Collected data entries
_ _ _
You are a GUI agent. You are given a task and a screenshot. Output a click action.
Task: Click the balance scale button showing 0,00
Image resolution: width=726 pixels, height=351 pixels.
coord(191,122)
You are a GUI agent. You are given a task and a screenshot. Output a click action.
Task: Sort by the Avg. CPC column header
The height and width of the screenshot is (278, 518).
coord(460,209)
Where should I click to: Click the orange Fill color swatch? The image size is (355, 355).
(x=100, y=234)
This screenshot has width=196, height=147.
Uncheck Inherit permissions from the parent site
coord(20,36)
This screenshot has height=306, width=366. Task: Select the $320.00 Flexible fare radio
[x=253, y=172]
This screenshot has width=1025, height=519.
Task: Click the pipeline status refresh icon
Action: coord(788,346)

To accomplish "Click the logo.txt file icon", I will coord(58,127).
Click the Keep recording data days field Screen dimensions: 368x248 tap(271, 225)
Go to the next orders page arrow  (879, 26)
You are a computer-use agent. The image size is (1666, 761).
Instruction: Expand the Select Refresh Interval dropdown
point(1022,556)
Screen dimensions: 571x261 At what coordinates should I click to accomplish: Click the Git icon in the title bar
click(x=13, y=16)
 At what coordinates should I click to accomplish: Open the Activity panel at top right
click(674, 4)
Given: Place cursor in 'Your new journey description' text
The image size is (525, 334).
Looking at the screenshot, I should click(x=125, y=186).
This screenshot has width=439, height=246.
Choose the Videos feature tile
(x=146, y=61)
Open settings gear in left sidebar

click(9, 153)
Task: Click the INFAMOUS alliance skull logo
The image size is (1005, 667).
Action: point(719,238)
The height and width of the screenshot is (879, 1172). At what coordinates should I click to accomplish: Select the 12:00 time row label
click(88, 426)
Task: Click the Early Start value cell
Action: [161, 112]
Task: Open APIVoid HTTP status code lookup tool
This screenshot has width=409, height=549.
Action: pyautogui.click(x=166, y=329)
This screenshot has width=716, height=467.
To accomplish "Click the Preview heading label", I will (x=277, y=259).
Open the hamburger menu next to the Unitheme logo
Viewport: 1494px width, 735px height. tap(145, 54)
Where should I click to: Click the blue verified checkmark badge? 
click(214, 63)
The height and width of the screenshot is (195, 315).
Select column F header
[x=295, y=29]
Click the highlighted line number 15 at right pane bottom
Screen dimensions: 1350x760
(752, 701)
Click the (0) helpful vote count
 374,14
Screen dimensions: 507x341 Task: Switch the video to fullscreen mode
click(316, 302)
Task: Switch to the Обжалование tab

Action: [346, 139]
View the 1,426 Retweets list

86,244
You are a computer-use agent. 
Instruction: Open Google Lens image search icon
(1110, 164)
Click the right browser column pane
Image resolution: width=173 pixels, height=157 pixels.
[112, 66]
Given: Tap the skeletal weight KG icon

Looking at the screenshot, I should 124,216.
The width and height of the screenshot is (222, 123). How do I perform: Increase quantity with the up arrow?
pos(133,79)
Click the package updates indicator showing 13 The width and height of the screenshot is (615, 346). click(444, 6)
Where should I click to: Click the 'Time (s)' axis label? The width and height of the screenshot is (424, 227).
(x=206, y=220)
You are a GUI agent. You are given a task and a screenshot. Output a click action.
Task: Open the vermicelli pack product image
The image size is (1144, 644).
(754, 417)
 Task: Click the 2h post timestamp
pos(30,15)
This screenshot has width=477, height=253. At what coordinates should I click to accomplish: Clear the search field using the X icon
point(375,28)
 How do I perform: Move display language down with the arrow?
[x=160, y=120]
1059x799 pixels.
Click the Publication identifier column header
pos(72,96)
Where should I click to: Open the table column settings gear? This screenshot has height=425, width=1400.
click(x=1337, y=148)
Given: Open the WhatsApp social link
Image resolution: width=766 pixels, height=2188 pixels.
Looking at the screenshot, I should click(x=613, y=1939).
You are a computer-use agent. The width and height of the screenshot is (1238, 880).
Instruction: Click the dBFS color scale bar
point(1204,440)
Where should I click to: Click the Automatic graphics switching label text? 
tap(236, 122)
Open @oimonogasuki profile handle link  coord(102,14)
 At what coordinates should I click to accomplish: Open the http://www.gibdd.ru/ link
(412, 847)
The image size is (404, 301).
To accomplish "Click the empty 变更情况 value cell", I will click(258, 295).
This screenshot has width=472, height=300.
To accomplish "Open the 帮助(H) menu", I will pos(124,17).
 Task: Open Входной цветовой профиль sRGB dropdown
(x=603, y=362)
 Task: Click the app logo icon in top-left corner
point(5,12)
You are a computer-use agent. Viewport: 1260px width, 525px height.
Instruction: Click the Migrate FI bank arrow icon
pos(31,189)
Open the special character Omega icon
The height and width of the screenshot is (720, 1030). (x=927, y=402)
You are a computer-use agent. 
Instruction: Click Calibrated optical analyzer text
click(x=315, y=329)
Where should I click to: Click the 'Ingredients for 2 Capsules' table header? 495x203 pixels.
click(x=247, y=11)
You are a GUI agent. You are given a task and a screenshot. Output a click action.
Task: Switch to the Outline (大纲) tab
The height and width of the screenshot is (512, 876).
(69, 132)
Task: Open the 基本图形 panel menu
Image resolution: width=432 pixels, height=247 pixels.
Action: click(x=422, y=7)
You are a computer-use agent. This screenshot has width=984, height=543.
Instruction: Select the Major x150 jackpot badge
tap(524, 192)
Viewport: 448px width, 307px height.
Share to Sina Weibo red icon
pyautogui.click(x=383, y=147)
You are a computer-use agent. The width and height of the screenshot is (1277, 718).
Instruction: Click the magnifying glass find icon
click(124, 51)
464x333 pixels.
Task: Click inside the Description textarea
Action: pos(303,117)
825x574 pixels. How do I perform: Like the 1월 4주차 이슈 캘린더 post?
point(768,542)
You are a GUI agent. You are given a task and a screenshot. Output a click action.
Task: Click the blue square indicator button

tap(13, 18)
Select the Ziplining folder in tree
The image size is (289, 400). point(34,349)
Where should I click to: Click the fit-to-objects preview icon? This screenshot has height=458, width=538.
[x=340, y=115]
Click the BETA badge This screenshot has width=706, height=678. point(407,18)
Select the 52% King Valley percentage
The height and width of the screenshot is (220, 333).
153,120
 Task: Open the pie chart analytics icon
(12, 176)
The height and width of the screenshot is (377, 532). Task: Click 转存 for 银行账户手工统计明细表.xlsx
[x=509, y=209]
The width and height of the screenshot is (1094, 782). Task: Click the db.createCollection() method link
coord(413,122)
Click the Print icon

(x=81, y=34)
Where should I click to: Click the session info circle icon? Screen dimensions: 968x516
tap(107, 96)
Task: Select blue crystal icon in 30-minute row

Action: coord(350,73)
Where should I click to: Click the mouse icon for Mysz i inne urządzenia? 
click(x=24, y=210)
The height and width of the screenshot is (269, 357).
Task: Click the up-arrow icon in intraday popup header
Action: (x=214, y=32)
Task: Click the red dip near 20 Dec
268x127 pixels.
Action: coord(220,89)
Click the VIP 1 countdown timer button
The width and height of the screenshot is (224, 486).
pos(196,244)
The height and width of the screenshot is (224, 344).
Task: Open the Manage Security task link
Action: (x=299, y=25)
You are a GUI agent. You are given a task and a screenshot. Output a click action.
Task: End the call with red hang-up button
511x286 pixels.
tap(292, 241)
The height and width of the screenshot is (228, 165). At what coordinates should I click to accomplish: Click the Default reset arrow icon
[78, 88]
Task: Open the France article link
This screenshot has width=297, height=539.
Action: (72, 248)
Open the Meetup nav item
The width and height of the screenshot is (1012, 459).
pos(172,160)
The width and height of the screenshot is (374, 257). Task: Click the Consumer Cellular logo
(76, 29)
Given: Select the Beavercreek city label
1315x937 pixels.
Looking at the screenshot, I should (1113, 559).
_ _ _
How many lines in the records contain the string "showing"? Give the number by itself.

### SOLUTION
2